Sixteen days later (15th May, 1811), the arrangement was made on conditions that left Shelley free to live and go wherever he liked, so long as he kept away from York, whither Hogg had gone for twelve months, to read law and acquire the rudiments of legal draughting in a conveyancer’s chambers. The scapegrace of Field Place had reason to exult at the liberal terms, for which he was indebted no less to his father’s placability than to the Duke of Norfolk’s influence over the Member for New Shoreham. So soon did the cruel and parsimonious father renew the current of ‘supplies,’ after stopping it in a season of fierce anger. No more than seven weeks and two days had passed since his expulsion from Oxford, when the future poet was enjoying a sufficient income, granted on no ignominious conditions.
The smallness of this allowance having been often adduced in evidence of Mr.
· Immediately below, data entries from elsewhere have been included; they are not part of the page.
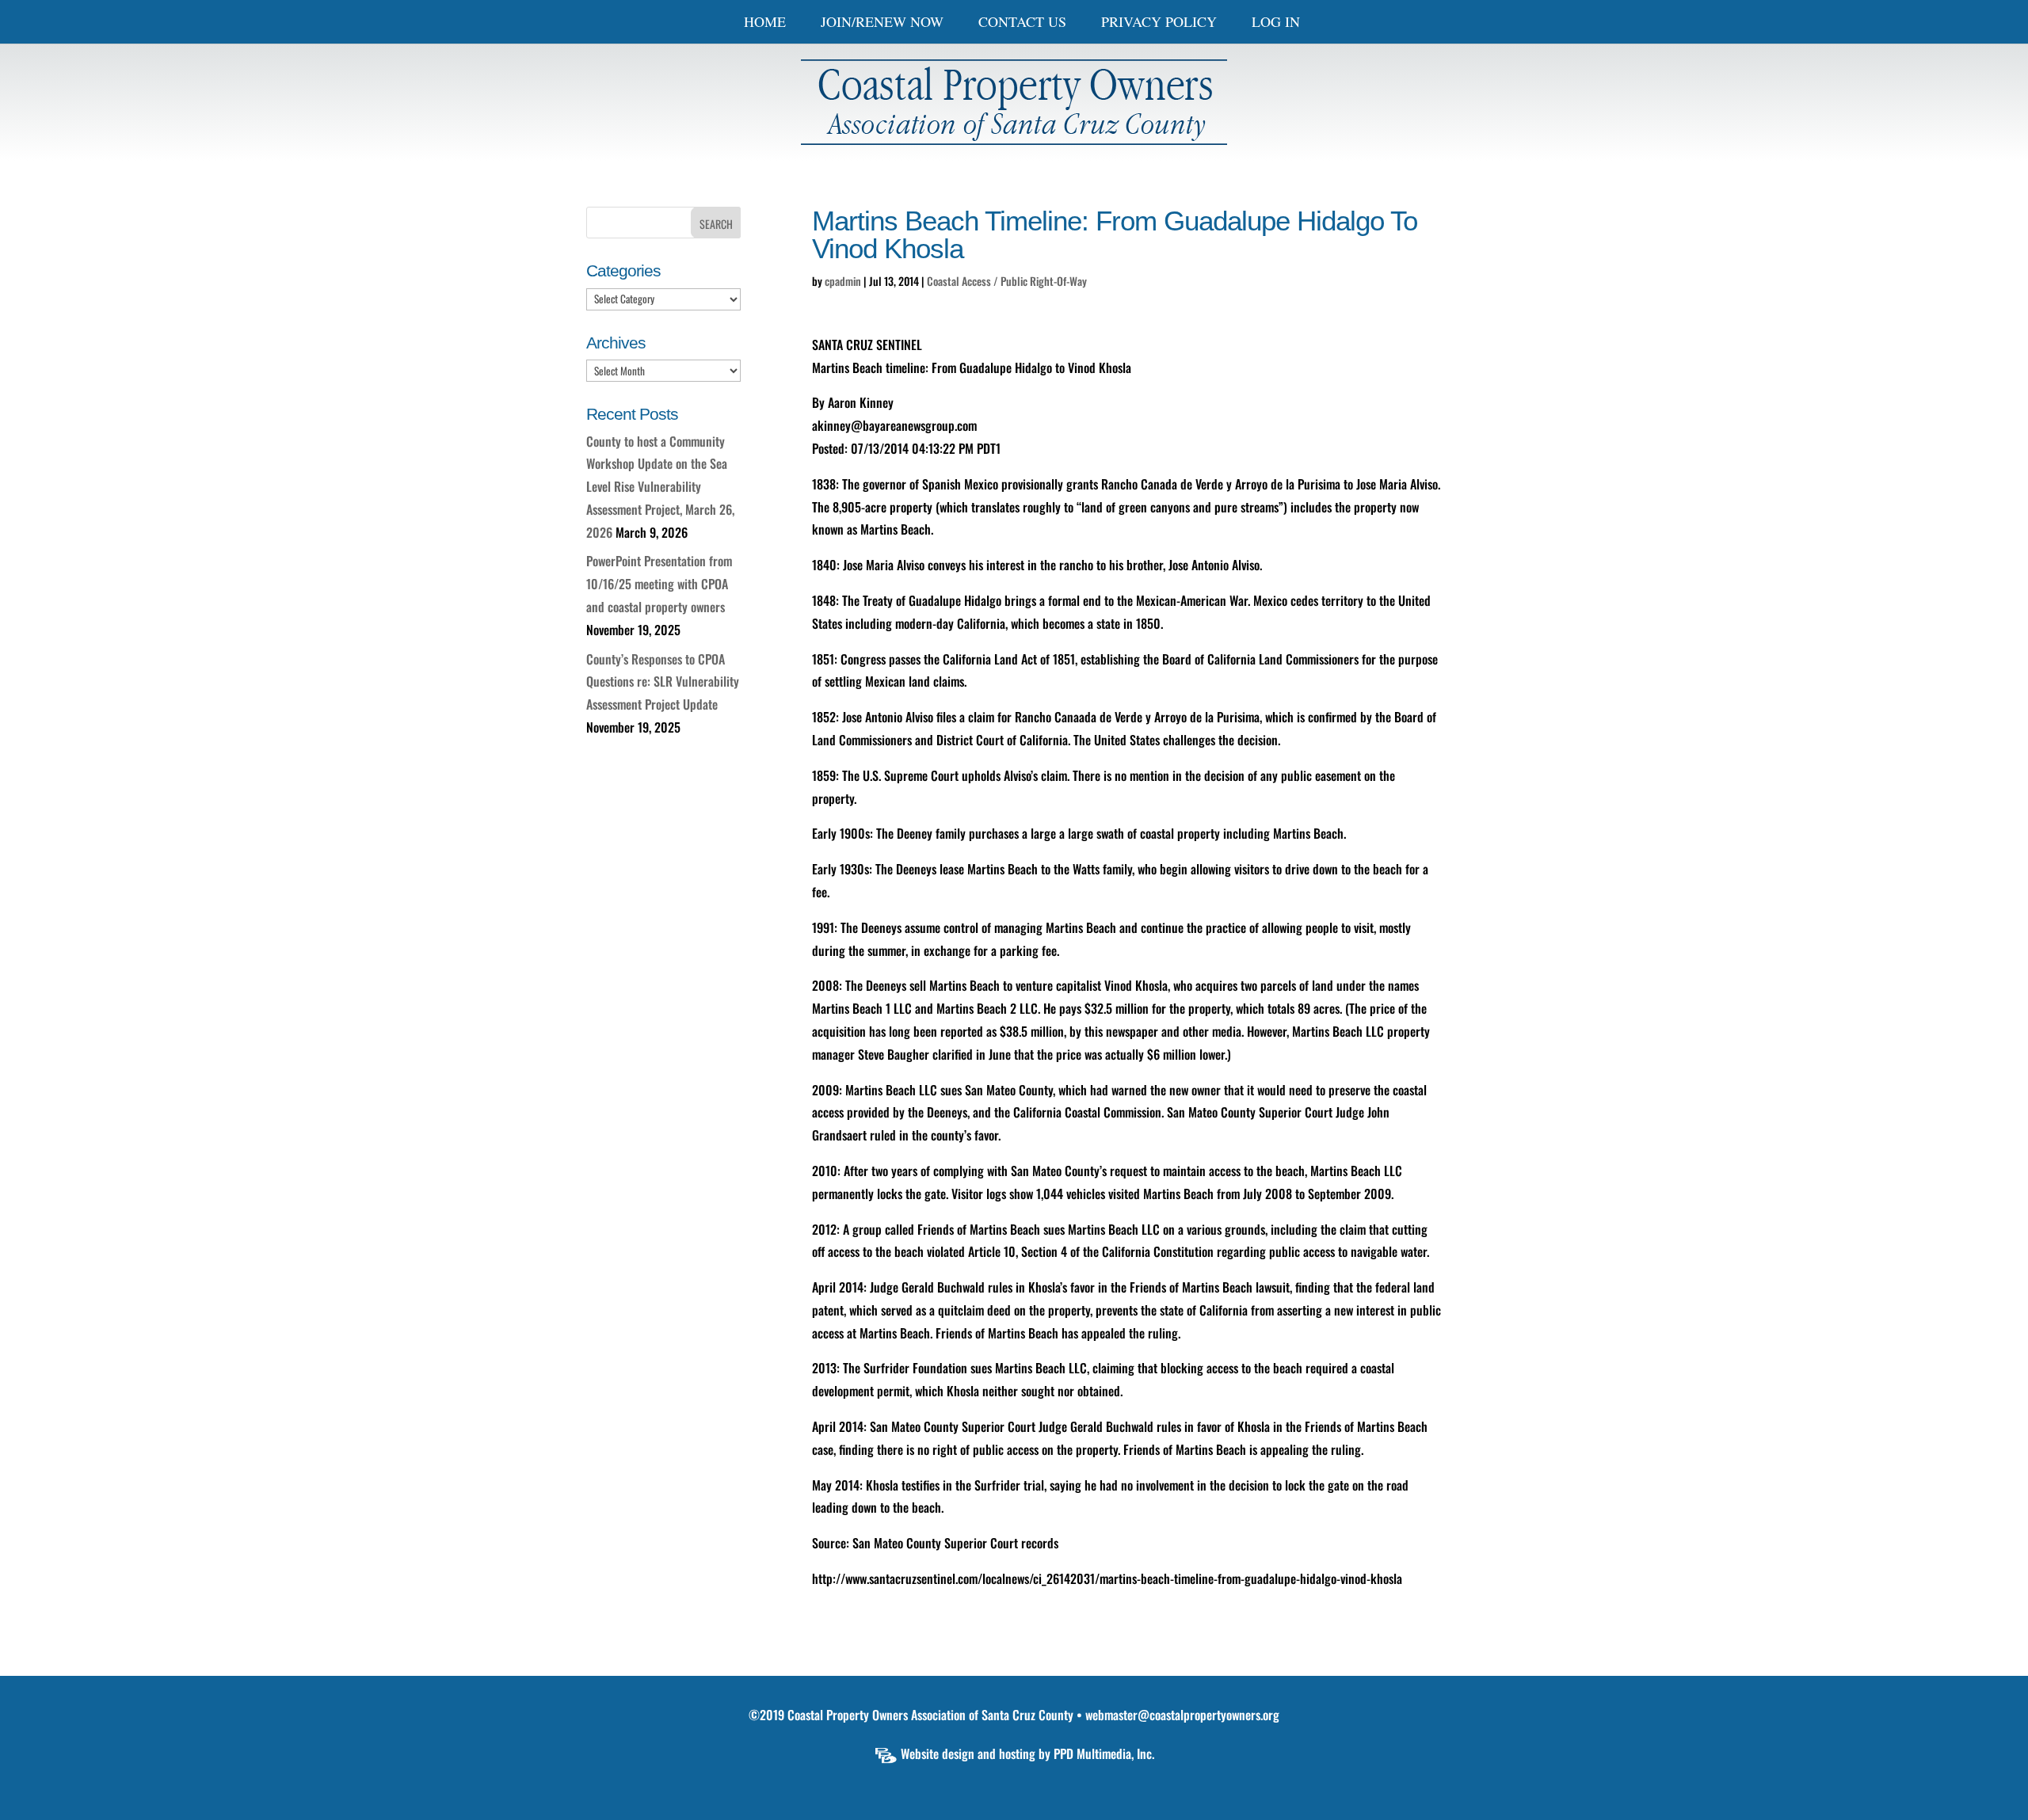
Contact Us (1022, 23)
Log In (1276, 23)
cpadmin (843, 280)
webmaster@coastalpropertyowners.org (1182, 1714)
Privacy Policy (1159, 23)
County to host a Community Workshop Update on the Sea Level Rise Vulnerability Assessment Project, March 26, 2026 (660, 487)
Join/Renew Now (882, 23)
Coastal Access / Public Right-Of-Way (1007, 280)
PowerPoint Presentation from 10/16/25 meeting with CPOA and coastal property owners (659, 583)
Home (765, 23)
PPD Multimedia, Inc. (1104, 1753)
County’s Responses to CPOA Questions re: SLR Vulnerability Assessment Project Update (662, 681)
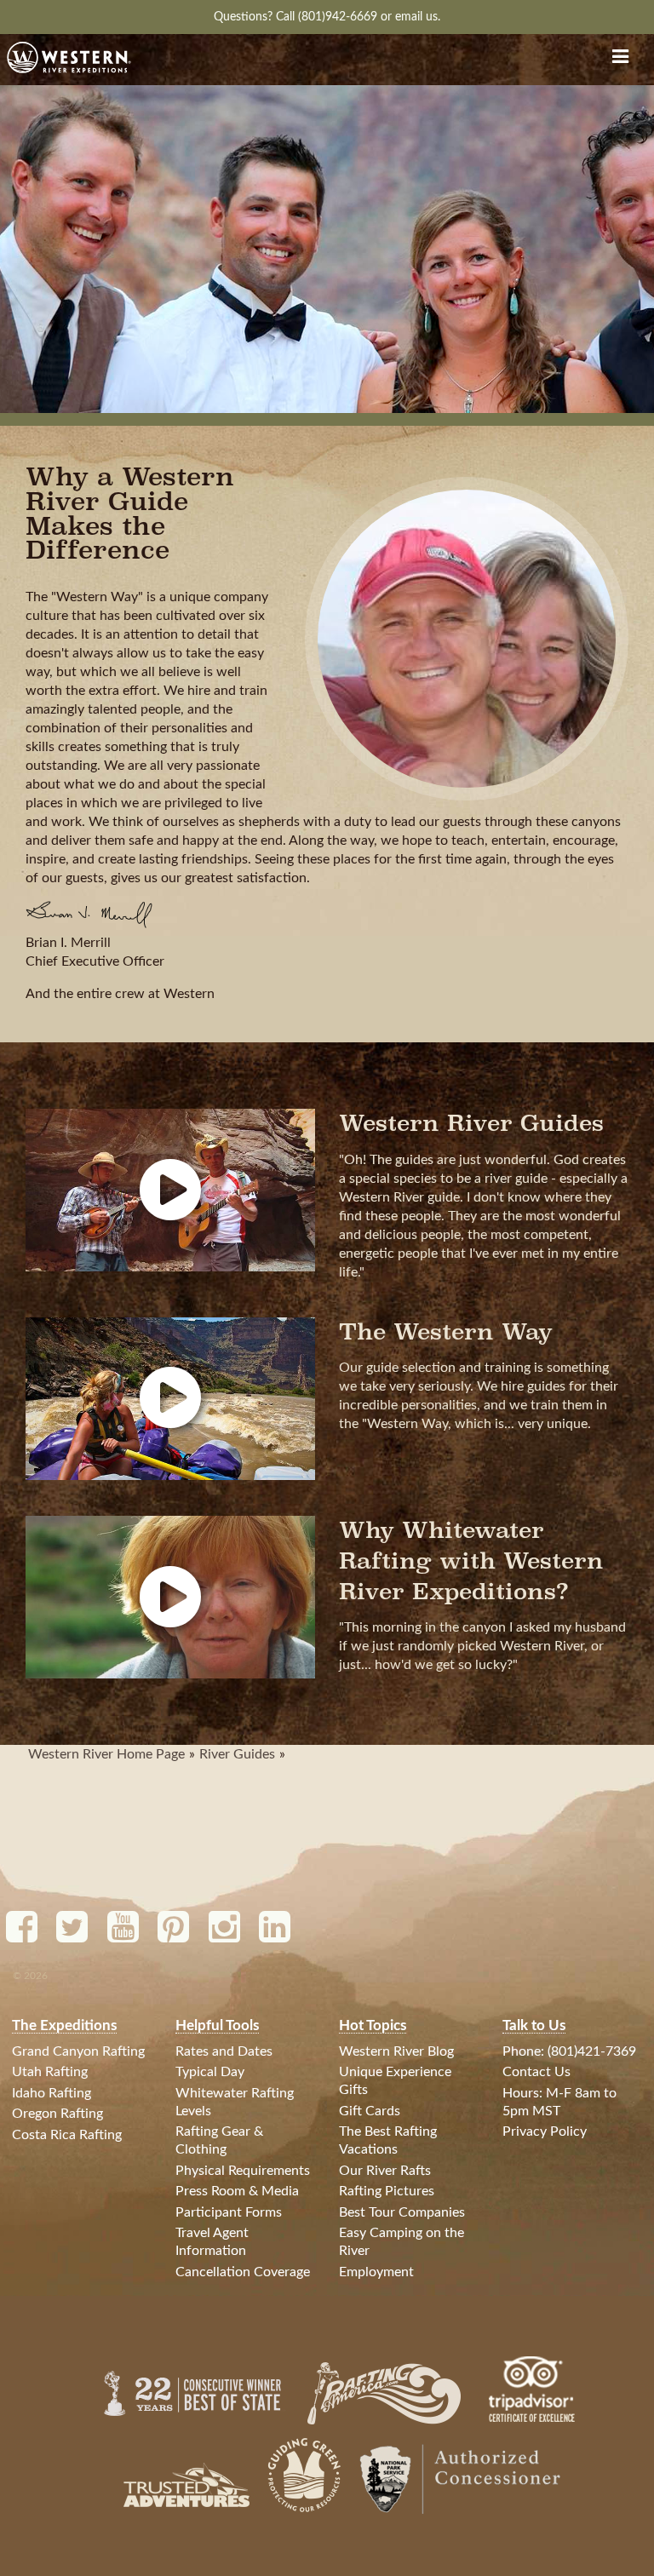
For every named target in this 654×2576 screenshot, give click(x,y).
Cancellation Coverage (242, 2272)
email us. (417, 16)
Timothy Shelley’s niggardliness to his eldest son, readers should recall what they have already been told respecting the pecuniary circumstances of the Squire of Field Place up to the date of his father’s death, till which event he was by no means wealthy for his social position. Dependent on his father, who, loving money more passionately as his fingers grew more feeble, was incessantly bickering with his heir-apparent about the excesses of his expenditure, Mr. Timothy Shelley (with several children on his hands) could not make his son a larger allowance. Two hundred a-year was a far better bachelor’s income seventy years since than it is now-a-days. Thirty years later it was still regarded as more than a sufficient allowance for a briefless barrister. Shelley was still only eighteen years old when it was allotted to him. Moreover at the time of the arrangement, it was not contemplated that it would be his only means of subsistence; for it was made in anticipation that he would be a frequent visitor at his father’s house. Had he from early boyhood lived harmoniously with his father, and been a loving and dutiful son, Shelley in his nineteenth year could not reasonably have looked for a larger income from his father during his grandfather’s life. Getting so handsome an allowance from his father so soon after his expulsion from Oxford, he was treated in money-matters with liberality by the father, who is generally conceived to have treated him with vindictive stinginess.
These are the facts of the matter about which Lady Shelley writes in these words:—
‘Exasperated by his son’s refusal to conform to the orthodox belief, he’ (i.e. Timothy Shelley) ‘forbade him to appear at Field Place. On the sensitive feelings of the young controversialist and poet, this sentence of exclusion from his boyhood’s home inflicted a bitter pang; yet he was determined to bear it, for the sake of what he believed to be right and true.’